> [THE TASK]: Rewrite every line of the records below as a numbered list, skipping any blank lines.

> [EXCERPTED RECORDS]:
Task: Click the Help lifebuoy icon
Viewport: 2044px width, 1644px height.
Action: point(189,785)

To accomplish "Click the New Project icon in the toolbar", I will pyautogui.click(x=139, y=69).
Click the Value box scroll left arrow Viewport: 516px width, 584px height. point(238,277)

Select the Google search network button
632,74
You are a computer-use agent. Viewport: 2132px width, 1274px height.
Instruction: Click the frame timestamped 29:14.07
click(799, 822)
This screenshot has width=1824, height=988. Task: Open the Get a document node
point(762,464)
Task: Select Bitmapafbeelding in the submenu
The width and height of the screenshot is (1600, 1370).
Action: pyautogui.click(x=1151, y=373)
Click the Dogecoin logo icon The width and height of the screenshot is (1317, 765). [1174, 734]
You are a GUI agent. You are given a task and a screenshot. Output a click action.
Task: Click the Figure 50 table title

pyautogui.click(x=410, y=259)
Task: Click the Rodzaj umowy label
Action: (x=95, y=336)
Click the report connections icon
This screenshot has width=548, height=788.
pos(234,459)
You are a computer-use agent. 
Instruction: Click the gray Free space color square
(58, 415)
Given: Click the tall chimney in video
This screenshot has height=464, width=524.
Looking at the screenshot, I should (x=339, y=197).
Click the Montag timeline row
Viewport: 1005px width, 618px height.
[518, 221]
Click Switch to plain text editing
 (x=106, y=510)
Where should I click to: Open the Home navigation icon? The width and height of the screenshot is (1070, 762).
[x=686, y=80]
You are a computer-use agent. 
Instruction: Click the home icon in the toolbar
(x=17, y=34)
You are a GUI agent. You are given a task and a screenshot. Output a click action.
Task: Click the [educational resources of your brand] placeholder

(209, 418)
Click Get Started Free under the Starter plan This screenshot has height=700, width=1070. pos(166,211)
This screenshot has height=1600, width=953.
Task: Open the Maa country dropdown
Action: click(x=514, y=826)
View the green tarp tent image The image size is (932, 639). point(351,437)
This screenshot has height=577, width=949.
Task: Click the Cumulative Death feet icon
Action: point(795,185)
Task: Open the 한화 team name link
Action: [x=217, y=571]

> [FULL RESPONSE]:
1. Task: Click the Help lifebuoy icon
2. Viewport: 2044px width, 1644px height.
3. Action: point(189,785)
4. To accomplish "Click the New Project icon in the toolbar", I will pyautogui.click(x=139, y=69).
5. Click the Value box scroll left arrow Viewport: 516px width, 584px height. point(238,277)
6. Select the Google search network button
7. 632,74
8. You are a computer-use agent. Viewport: 2132px width, 1274px height.
9. Instruction: Click the frame timestamped 29:14.07
10. click(799, 822)
11. This screenshot has width=1824, height=988. Task: Open the Get a document node
12. point(762,464)
13. Task: Select Bitmapafbeelding in the submenu
14. The width and height of the screenshot is (1600, 1370).
15. Action: pyautogui.click(x=1151, y=373)
16. Click the Dogecoin logo icon The width and height of the screenshot is (1317, 765). [1174, 734]
17. You are a GUI agent. You are given a task and a screenshot. Output a click action.
18. Task: Click the Figure 50 table title
19. pyautogui.click(x=410, y=259)
20. Task: Click the Rodzaj umowy label
21. Action: (x=95, y=336)
22. Click the report connections icon
23. This screenshot has width=548, height=788.
24. pos(234,459)
25. You are a computer-use agent. 
26. Instruction: Click the gray Free space color square
27. (58, 415)
28. Given: Click the tall chimney in video
29. This screenshot has height=464, width=524.
30. Looking at the screenshot, I should (x=339, y=197).
31. Click the Montag timeline row
32. Viewport: 1005px width, 618px height.
33. [518, 221]
34. Click Switch to plain text editing
35.  (x=106, y=510)
36. Where should I click to: Open the Home navigation icon? The width and height of the screenshot is (1070, 762).
37. [x=686, y=80]
38. You are a computer-use agent. 
39. Instruction: Click the home icon in the toolbar
40. (x=17, y=34)
41. You are a GUI agent. You are given a task and a screenshot. Output a click action.
42. Task: Click the [educational resources of your brand] placeholder
43. (209, 418)
44. Click Get Started Free under the Starter plan This screenshot has height=700, width=1070. pos(166,211)
45. This screenshot has height=1600, width=953.
46. Task: Open the Maa country dropdown
47. Action: click(x=514, y=826)
48. View the green tarp tent image The image size is (932, 639). point(351,437)
49. This screenshot has height=577, width=949.
50. Task: Click the Cumulative Death feet icon
51. Action: point(795,185)
52. Task: Open the 한화 team name link
53. Action: [x=217, y=571]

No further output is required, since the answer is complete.